--- EXCERPTED DATA Enclosed Below ---

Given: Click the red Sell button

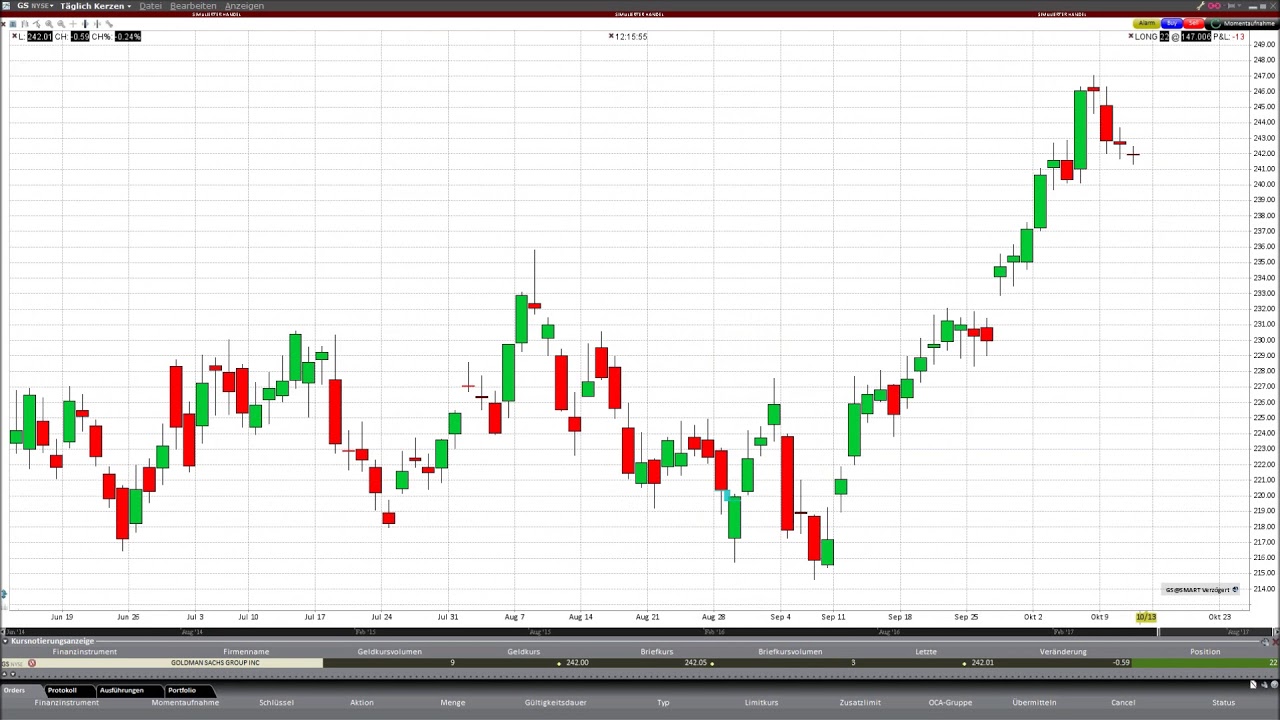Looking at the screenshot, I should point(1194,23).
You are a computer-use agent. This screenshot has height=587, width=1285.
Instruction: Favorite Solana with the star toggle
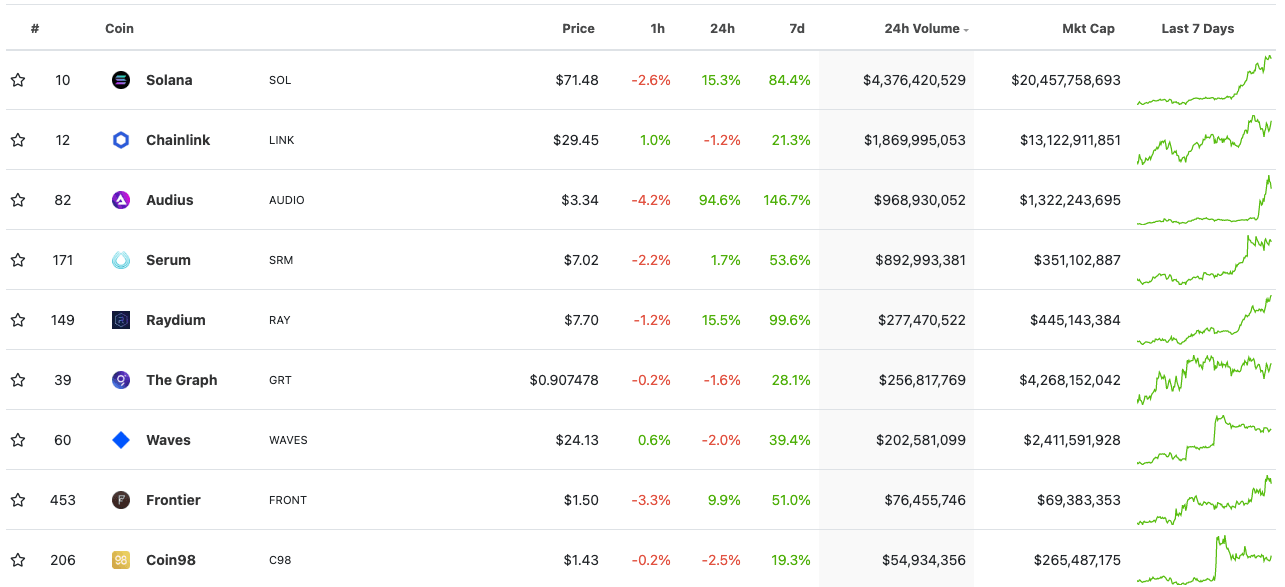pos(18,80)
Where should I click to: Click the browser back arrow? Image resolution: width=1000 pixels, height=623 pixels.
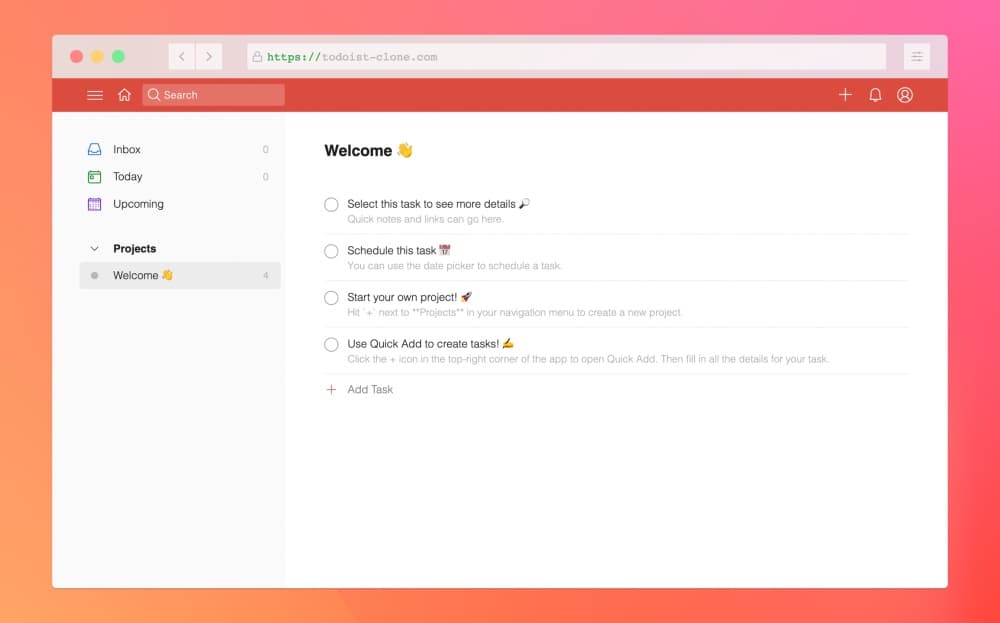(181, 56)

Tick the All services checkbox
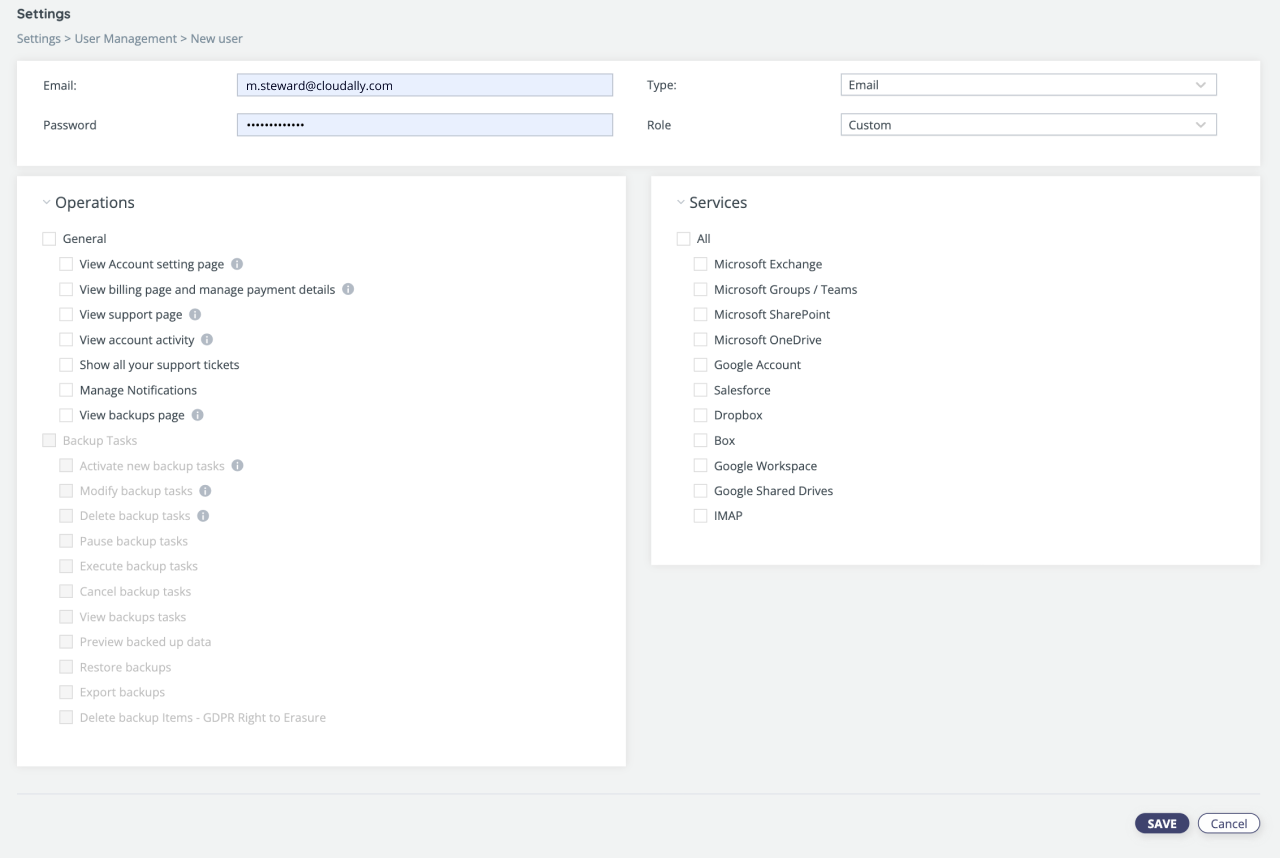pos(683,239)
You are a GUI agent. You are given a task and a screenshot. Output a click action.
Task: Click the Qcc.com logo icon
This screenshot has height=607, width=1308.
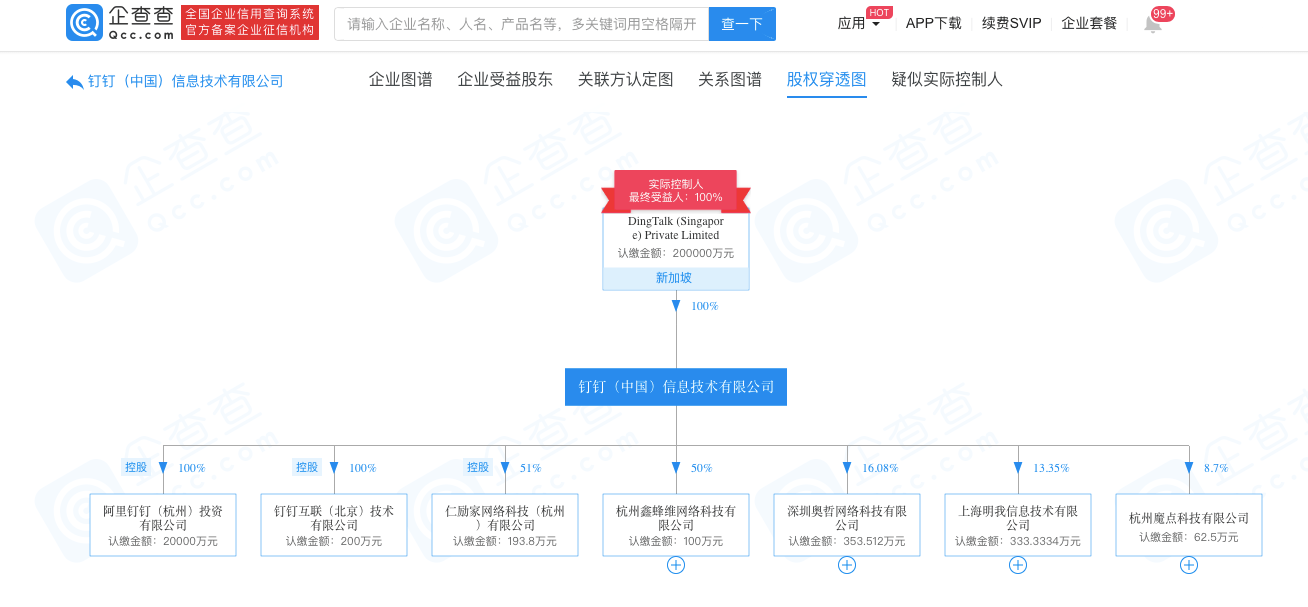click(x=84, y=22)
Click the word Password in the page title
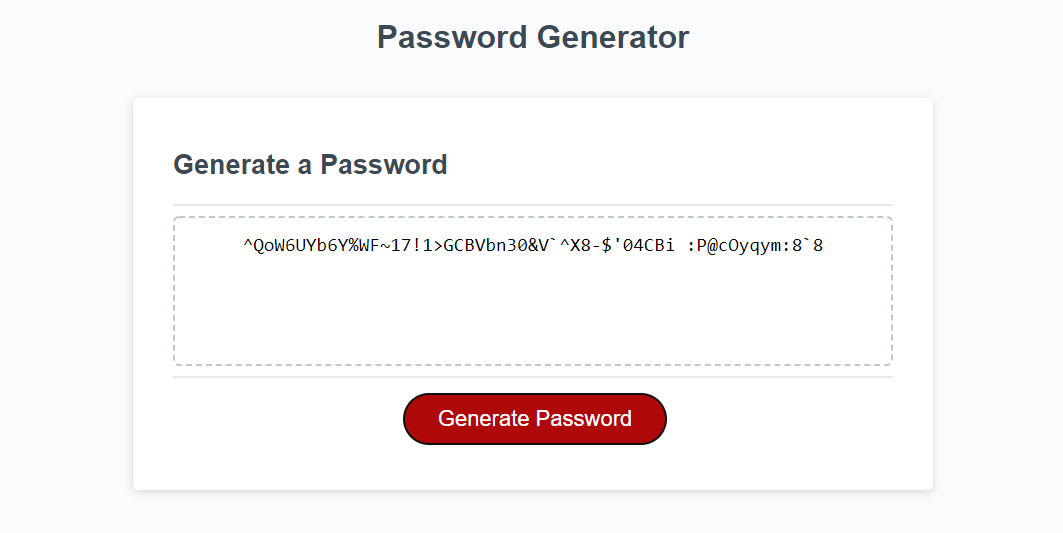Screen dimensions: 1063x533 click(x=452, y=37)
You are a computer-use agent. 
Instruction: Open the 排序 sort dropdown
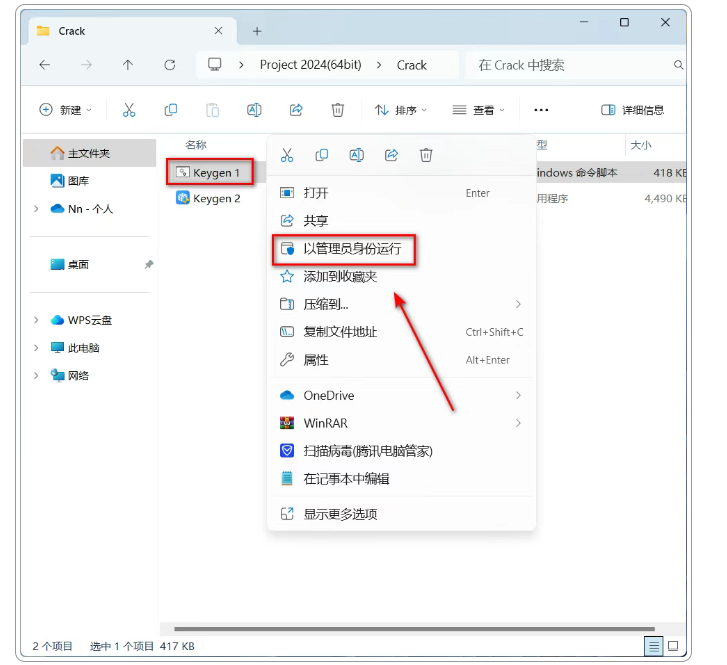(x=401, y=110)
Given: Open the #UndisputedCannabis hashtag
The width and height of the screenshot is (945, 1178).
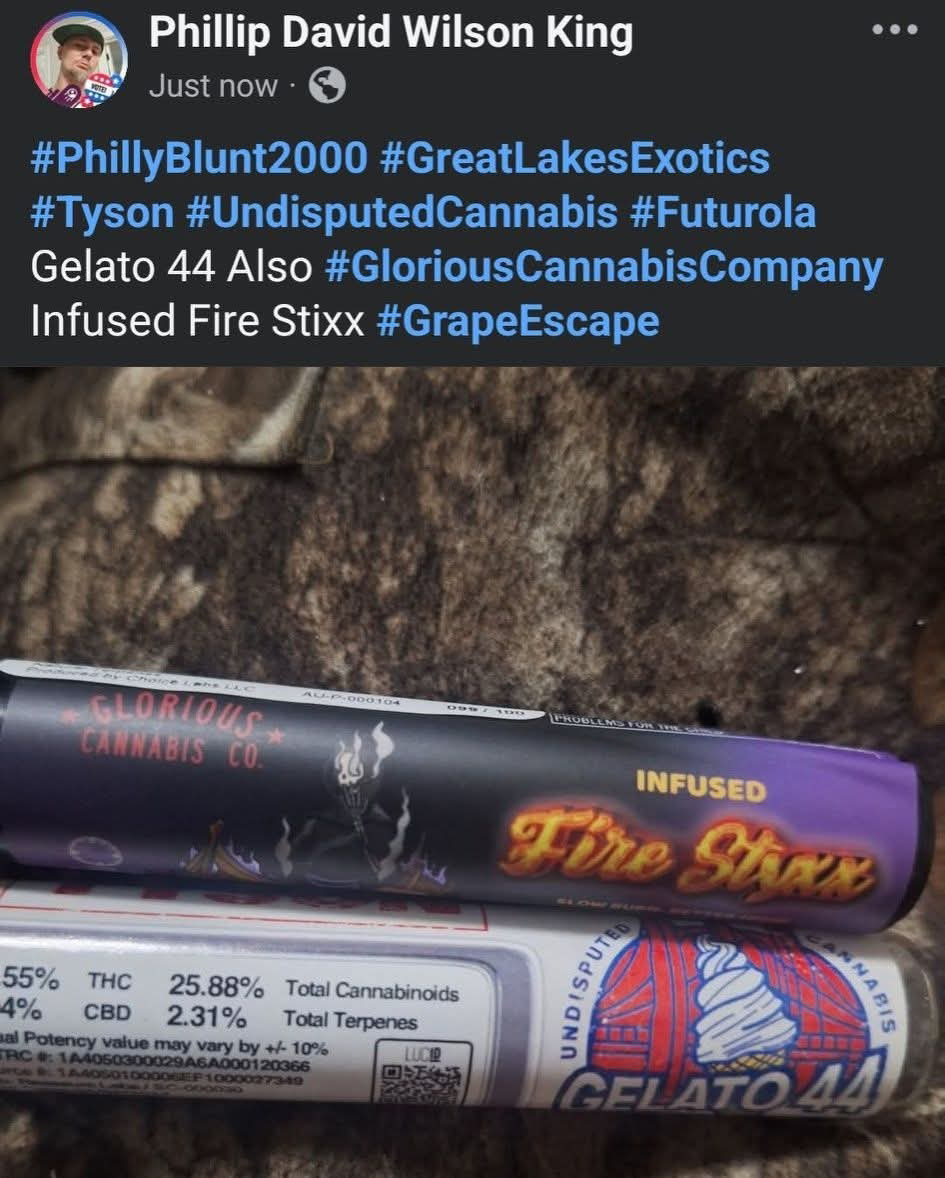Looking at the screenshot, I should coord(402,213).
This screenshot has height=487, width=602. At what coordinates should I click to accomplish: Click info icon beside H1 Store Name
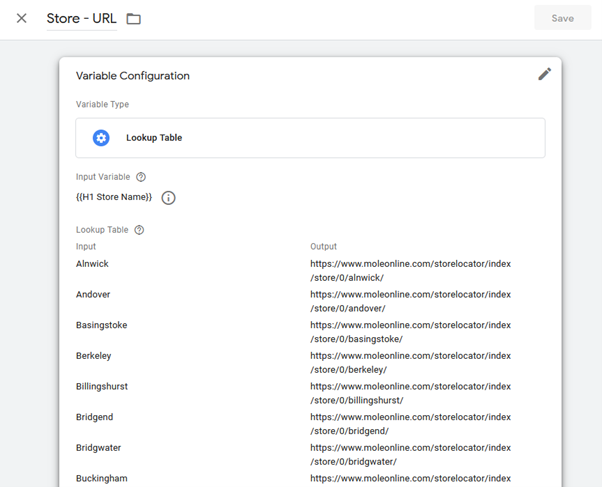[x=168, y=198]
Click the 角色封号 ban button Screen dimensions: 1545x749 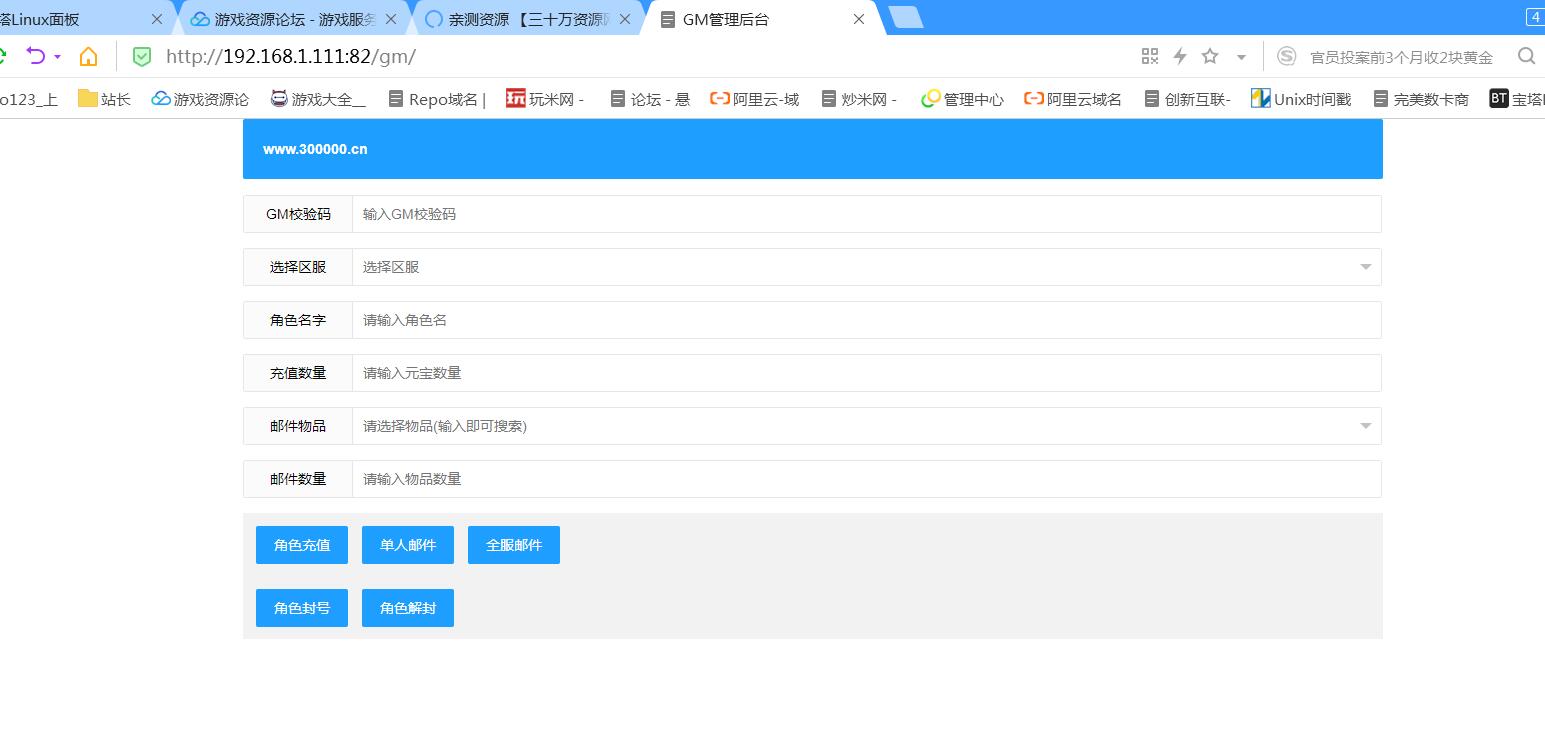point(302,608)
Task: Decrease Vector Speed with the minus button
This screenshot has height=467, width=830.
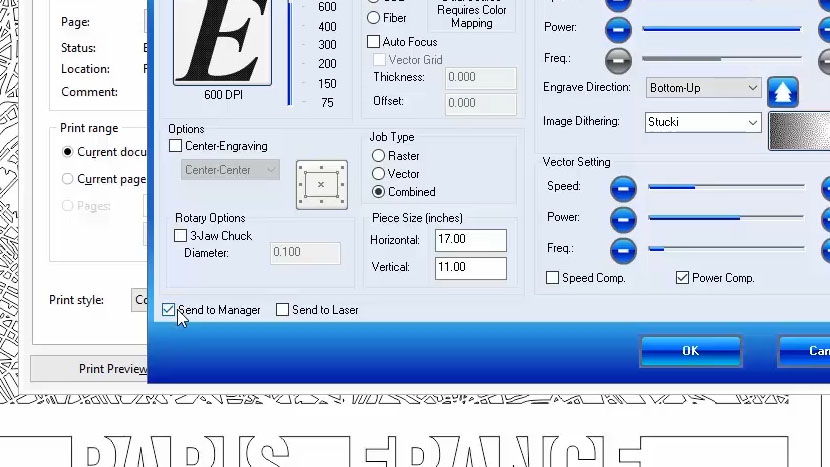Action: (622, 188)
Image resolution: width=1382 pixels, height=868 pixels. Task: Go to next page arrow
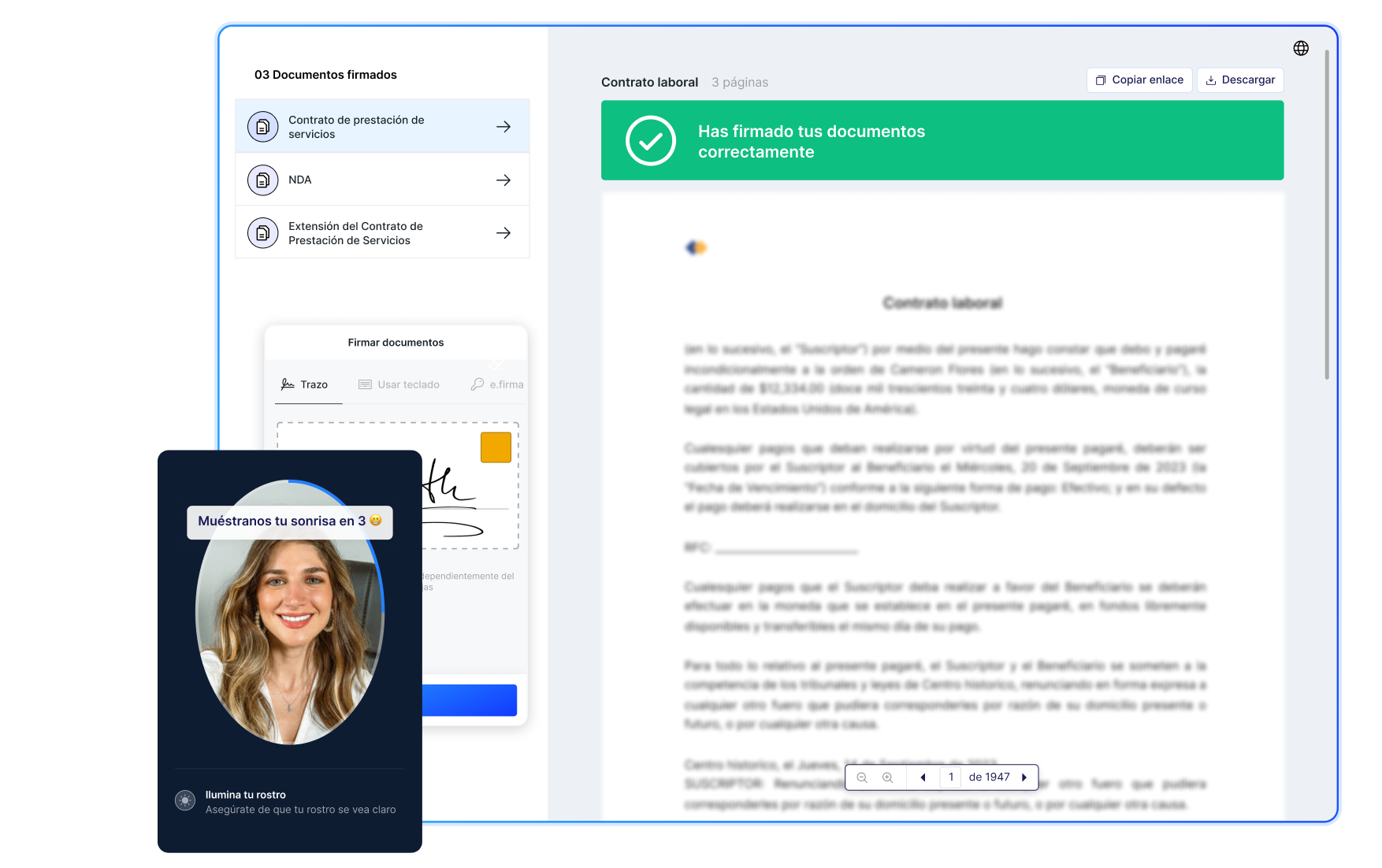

--- End of Enclosed EXCERPTED DATA ---

## WORK ORDER
Take the material above and output only the lines from the one that contains "Task: Click the Qcc.com logo icon" through the one that contains "Given: Open the #UndisputedCannabis hashtag", ends included and images left out.

## WRITTEN ANSWER
Task: Click the Qcc.com logo icon
This screenshot has height=607, width=1308.
click(x=84, y=22)
Click the word Password in the page title
Screen dimensions: 1063x533 click(x=452, y=37)
You are a computer-use agent. 
Instruction: Open the 排序 sort dropdown
(x=401, y=110)
Given: Open the #UndisputedCannabis hashtag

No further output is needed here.